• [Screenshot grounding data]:

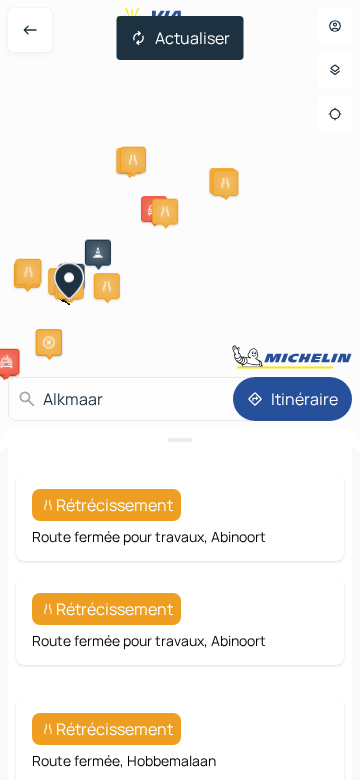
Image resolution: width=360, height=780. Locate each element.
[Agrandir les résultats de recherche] (180, 440)
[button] (133, 160)
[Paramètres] (335, 70)
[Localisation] (335, 114)
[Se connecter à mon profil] (335, 26)
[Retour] (30, 30)
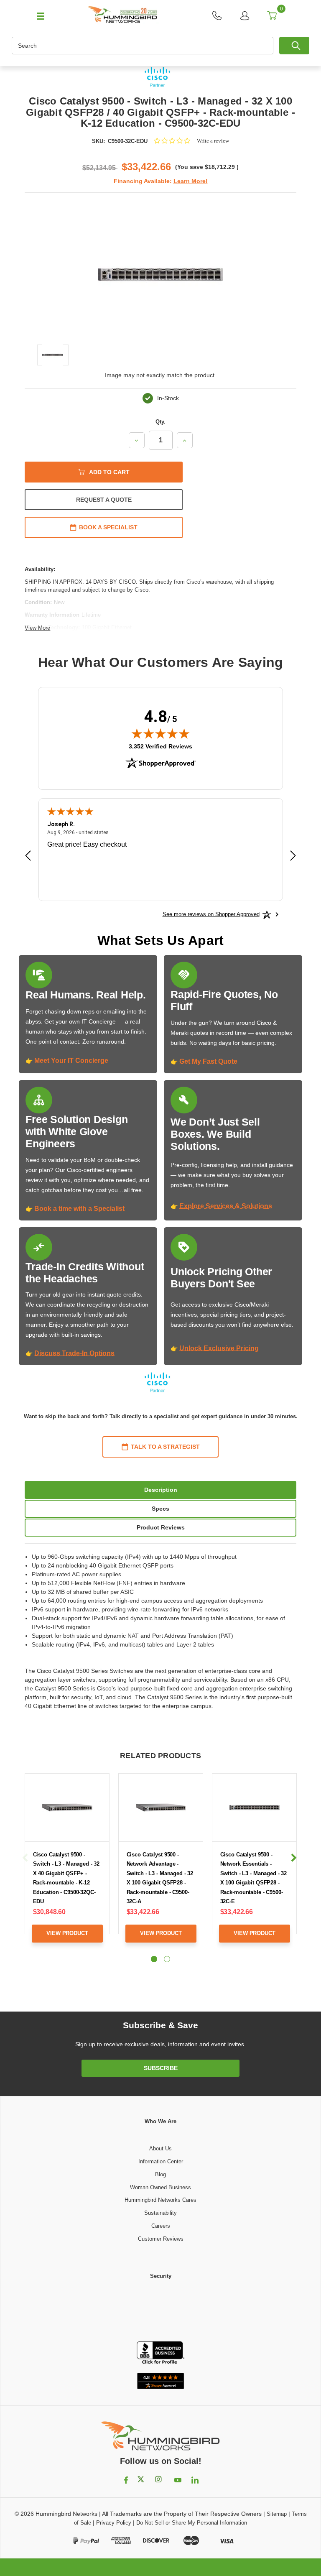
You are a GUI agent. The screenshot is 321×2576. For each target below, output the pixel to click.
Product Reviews (161, 1527)
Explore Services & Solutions (225, 1206)
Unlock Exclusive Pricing (219, 1348)
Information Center (160, 2161)
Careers (160, 2226)
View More (37, 628)
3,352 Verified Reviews (160, 746)
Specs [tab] (160, 1508)
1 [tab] (154, 1959)
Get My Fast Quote (208, 1061)
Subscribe (161, 2068)
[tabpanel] (67, 1864)
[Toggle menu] (36, 15)
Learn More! (190, 181)
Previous (25, 1858)
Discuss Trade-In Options (74, 1353)
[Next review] (293, 856)
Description (160, 1489)
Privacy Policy (113, 2523)
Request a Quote (104, 499)
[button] (160, 2311)
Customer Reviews (160, 2239)
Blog (160, 2174)
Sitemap (277, 2514)
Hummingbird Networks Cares (160, 2200)
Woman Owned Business (160, 2187)
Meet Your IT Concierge (71, 1060)
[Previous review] (28, 856)
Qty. (160, 422)
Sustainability (160, 2213)
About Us (160, 2148)
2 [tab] (167, 1959)
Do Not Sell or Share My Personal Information (191, 2523)
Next (293, 1858)
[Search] (294, 45)
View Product (67, 1933)
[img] (160, 733)
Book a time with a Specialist (79, 1208)
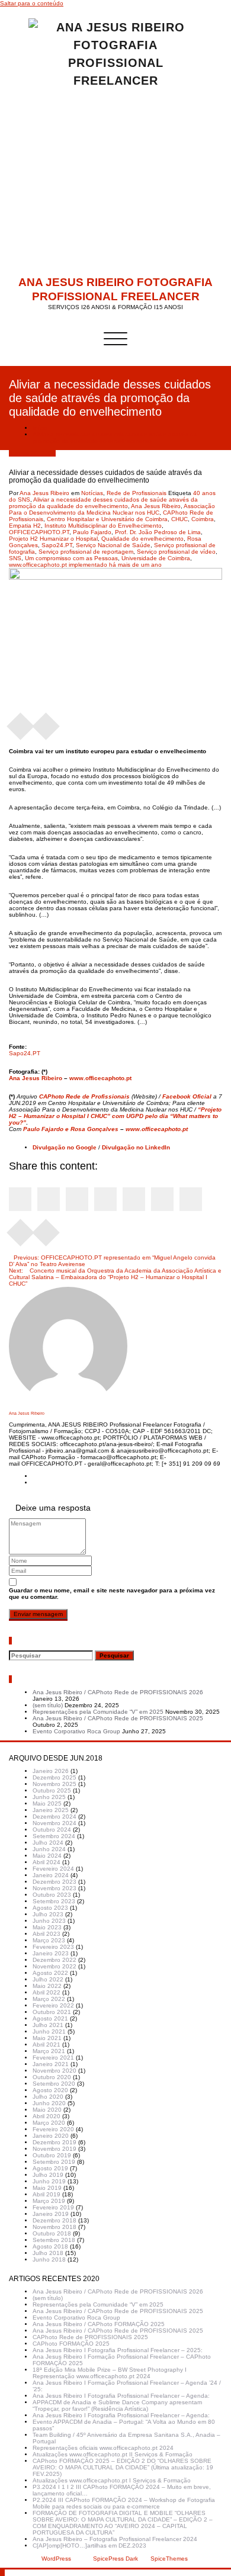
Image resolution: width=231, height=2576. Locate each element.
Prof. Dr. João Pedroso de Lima (158, 532)
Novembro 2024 (54, 1823)
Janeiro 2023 (51, 1953)
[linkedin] (77, 1199)
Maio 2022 (47, 1986)
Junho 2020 (49, 2103)
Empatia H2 (25, 525)
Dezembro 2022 (54, 1960)
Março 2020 (49, 2122)
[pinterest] (134, 1199)
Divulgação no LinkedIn (136, 1147)
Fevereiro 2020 (53, 2129)
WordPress (56, 2558)
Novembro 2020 (54, 2070)
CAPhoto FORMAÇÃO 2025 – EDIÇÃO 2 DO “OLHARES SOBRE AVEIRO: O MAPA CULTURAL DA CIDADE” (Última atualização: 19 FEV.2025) (123, 2467)
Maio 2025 (47, 1803)
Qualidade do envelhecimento (142, 538)
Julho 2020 (48, 2096)
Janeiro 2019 (51, 2214)
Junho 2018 (49, 2259)
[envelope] (105, 1199)
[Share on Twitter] (46, 722)
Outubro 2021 (52, 2012)
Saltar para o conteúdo (31, 3)
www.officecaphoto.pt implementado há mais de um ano (85, 564)
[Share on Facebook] (21, 722)
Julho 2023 (48, 1914)
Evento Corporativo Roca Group (76, 1731)
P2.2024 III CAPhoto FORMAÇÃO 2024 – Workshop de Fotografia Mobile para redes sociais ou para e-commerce (124, 2503)
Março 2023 (49, 1940)
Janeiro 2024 (51, 1875)
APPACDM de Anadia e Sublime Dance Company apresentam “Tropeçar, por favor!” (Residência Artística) (117, 2405)
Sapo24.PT (56, 545)
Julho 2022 (48, 1979)
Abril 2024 (46, 1862)
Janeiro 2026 (51, 1771)
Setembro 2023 (54, 1901)
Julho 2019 (48, 2175)
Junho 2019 (49, 2181)
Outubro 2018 (52, 2233)
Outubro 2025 (52, 1790)
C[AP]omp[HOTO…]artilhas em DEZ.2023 (89, 2545)
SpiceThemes (168, 2558)
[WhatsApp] (162, 1199)
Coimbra (202, 519)
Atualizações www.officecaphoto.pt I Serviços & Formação (112, 2480)
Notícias (92, 493)
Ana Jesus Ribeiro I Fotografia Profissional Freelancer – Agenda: (121, 2395)
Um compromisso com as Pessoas (71, 558)
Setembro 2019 (54, 2162)
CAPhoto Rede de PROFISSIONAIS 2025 (90, 2337)
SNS (15, 558)
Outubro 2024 (52, 1829)
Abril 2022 (46, 1992)
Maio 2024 (47, 1855)
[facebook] (20, 1199)
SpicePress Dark (115, 2558)
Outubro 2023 (52, 1894)
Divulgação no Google (65, 1147)
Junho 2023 (49, 1920)
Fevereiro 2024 (53, 1868)
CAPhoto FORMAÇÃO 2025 (71, 2343)
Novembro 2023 (54, 1888)
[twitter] (48, 1199)
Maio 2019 (47, 2188)
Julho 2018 (48, 2253)
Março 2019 (49, 2201)
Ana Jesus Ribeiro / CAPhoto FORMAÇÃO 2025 (99, 2324)
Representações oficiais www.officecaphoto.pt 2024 (103, 2448)
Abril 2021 (46, 2044)
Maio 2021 (47, 2038)
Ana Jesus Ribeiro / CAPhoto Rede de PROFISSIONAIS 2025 (118, 1718)
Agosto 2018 (50, 2246)
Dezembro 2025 (54, 1777)
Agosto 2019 (50, 2168)
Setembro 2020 (54, 2083)
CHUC (179, 519)
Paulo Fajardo (92, 532)
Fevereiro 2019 (53, 2207)
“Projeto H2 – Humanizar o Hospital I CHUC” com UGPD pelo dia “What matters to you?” (115, 1116)
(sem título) (48, 1705)
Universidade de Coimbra (155, 558)
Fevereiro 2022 (53, 2005)
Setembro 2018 (54, 2240)
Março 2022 (49, 1999)
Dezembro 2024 (54, 1816)
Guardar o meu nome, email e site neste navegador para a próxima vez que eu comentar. (112, 1593)
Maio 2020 (47, 2109)
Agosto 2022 (50, 1973)
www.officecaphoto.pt (100, 1078)
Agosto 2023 (50, 1907)
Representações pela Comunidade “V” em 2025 (98, 1711)
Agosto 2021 (50, 2018)
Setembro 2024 (54, 1836)
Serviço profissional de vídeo (176, 551)
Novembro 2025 (54, 1784)
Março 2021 (49, 2051)
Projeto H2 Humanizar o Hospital (53, 538)
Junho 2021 (49, 2031)
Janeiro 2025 (51, 1810)
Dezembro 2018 (54, 2220)
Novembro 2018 (54, 2227)
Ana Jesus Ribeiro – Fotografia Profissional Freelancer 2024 (115, 2539)
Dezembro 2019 (54, 2142)
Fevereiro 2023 (53, 1947)
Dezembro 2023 (54, 1881)
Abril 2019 (46, 2194)
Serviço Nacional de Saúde (113, 545)
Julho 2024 (48, 1842)
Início (40, 428)
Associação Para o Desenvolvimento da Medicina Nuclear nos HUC (112, 509)
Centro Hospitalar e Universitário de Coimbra (107, 519)
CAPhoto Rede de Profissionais (84, 1096)
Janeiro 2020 (51, 2135)
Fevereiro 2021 (53, 2057)
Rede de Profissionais (136, 493)
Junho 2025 (49, 1797)
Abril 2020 (46, 2116)
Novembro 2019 (54, 2148)
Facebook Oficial (186, 1096)
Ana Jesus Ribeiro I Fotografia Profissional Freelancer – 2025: (118, 2350)
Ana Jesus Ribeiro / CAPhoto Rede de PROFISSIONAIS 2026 (118, 1692)
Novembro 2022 (54, 1966)
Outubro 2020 (52, 2077)
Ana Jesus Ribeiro (44, 493)
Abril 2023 (46, 1934)
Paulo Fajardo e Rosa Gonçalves (70, 1129)
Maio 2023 (47, 1927)
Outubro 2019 (52, 2155)
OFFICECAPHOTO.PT (39, 532)
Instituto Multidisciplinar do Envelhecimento (103, 525)
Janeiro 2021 (51, 2064)
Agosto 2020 (50, 2090)
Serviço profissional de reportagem (85, 551)
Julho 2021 (48, 2025)
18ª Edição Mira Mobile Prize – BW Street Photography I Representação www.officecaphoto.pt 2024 (110, 2372)
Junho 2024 (49, 1849)
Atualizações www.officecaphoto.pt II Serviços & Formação (112, 2454)
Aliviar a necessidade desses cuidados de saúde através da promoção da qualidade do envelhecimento (115, 437)
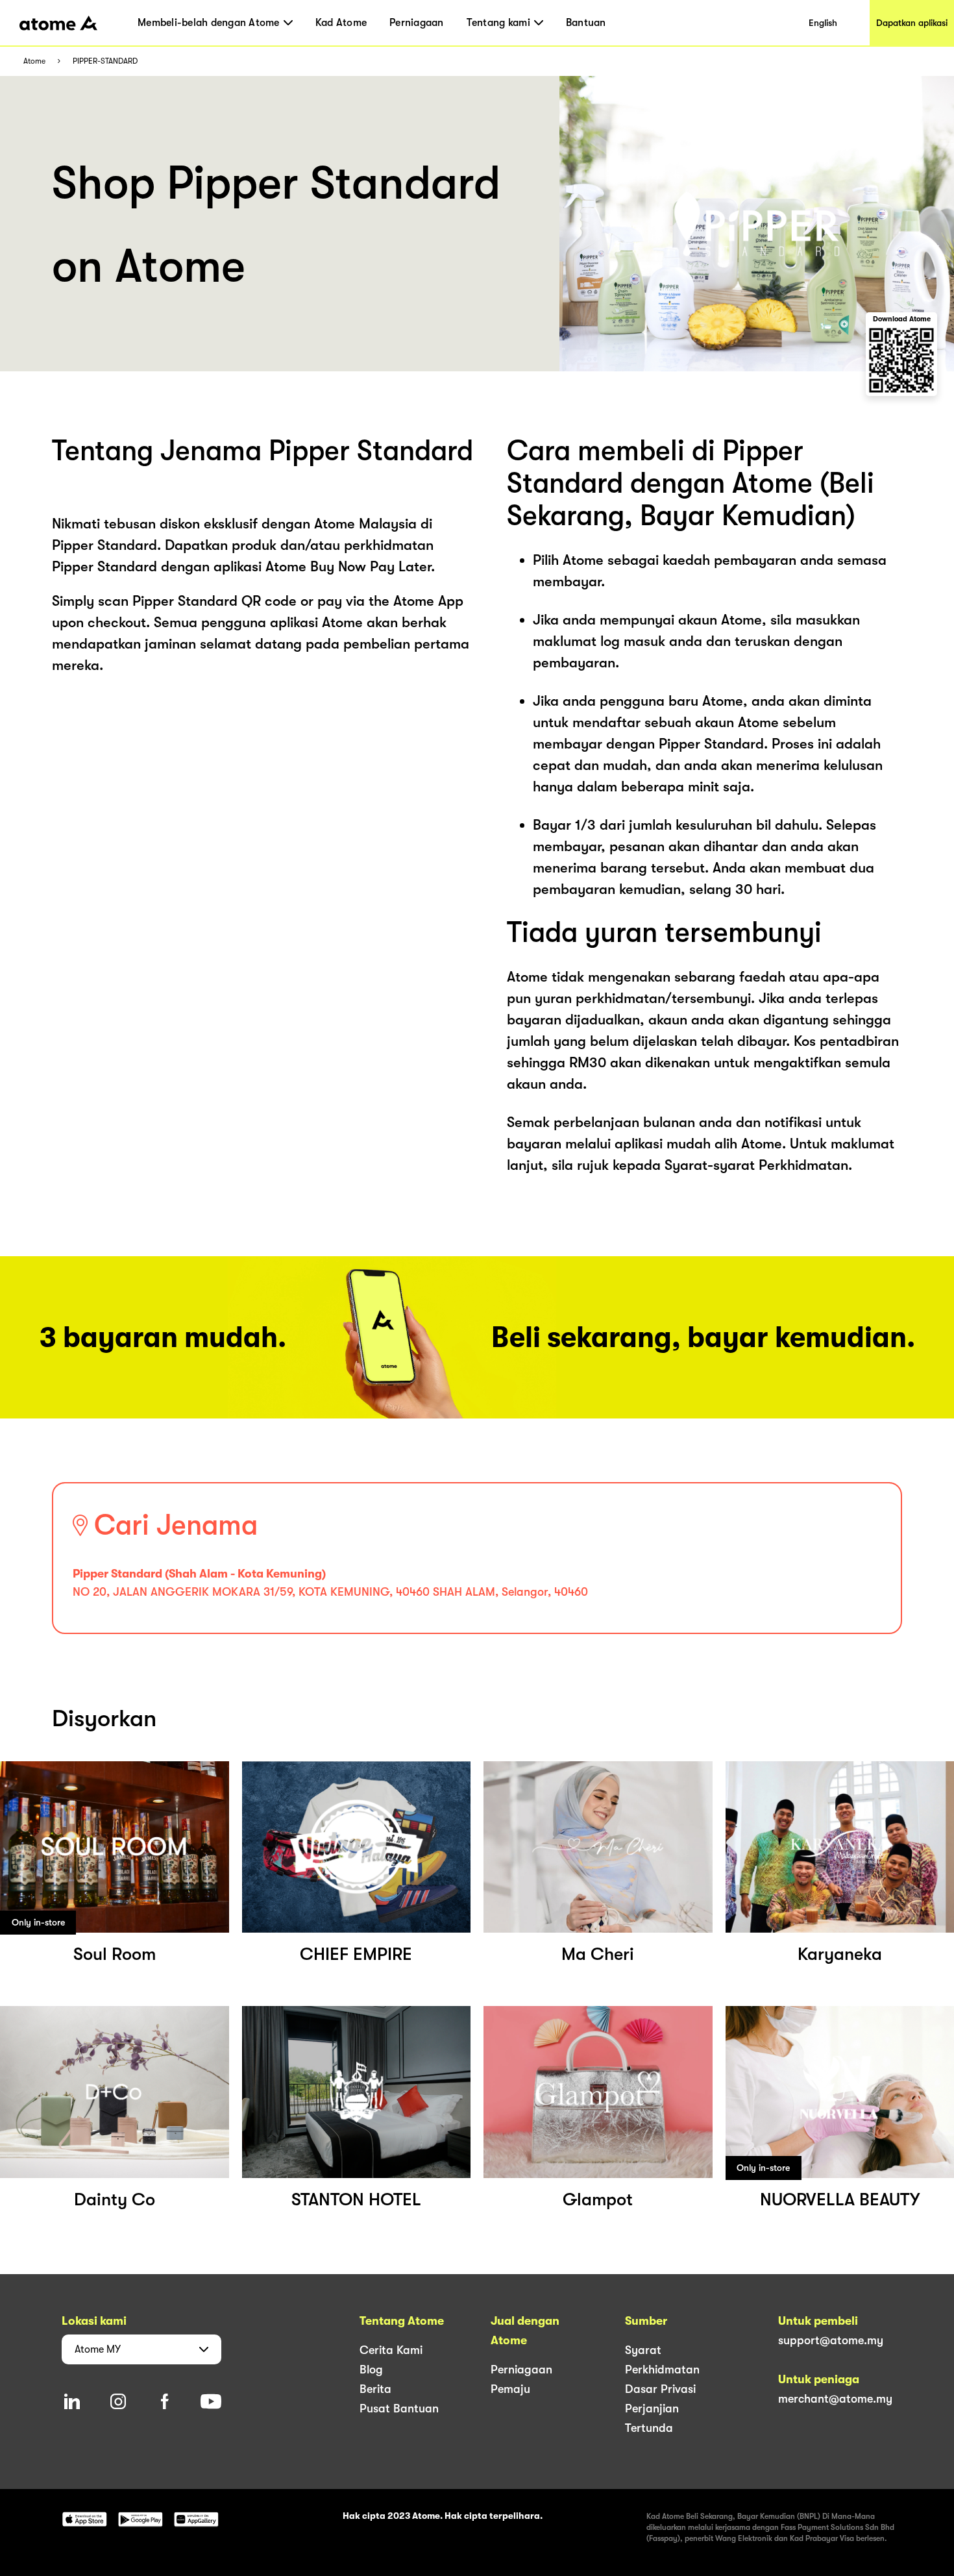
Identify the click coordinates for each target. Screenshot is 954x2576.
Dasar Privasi (660, 2389)
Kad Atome (341, 23)
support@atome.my (830, 2340)
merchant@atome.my (835, 2398)
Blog (371, 2369)
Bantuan (586, 23)
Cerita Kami (391, 2350)
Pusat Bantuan (399, 2408)
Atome (34, 61)
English (823, 23)
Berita (375, 2389)
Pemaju (510, 2389)
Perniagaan (416, 23)
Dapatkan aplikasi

• [Your assignment]: From the data above, output exactly the lines between the one containing "Março 2023 (49, 1940)" and the one containing "Março 2019 (49, 2201)", counting both of them.

• [Final answer]:
Março 2023 (49, 1940)
Janeiro 2024 (51, 1875)
APPACDM de Anadia e Sublime Dance Company apresentam “Tropeçar, por favor!” (Residência Artística) (117, 2405)
Sapo24.PT (56, 545)
Julho 2022 (48, 1979)
Abril 2024 (46, 1862)
Janeiro 2026 (51, 1771)
Setembro 2023 (54, 1901)
Julho 2019 (48, 2175)
Junho 2019 (49, 2181)
Outubro 2018 (52, 2233)
Outubro 2025 (52, 1790)
C[AP]omp[HOTO…]artilhas em DEZ.2023 (89, 2545)
SpiceThemes (168, 2558)
[WhatsApp] (162, 1199)
Coimbra (202, 519)
Atualizações www.officecaphoto.pt I Serviços & Formação (112, 2480)
Notícias (92, 493)
Ana Jesus Ribeiro I Fotografia Profissional Freelancer – Agenda: (121, 2395)
Um compromisso com as Pessoas (71, 558)
Setembro 2019 (54, 2162)
CAPhoto Rede de PROFISSIONAIS 2025 (90, 2337)
SNS (15, 558)
Outubro 2024 (52, 1829)
Abril 2022 (46, 1992)
Maio 2024 (47, 1855)
[facebook] (20, 1199)
SpicePress Dark (115, 2558)
Outubro 2023 (52, 1894)
Divulgação no Google (65, 1147)
Junho 2023 (49, 1920)
Fevereiro 2024 (53, 1868)
CAPhoto FORMAÇÃO 2025 (71, 2343)
Novembro 2023 (54, 1888)
[twitter] (48, 1199)
Maio 2019 (47, 2188)
Julho 2018 (48, 2253)
Março 2019 (49, 2201)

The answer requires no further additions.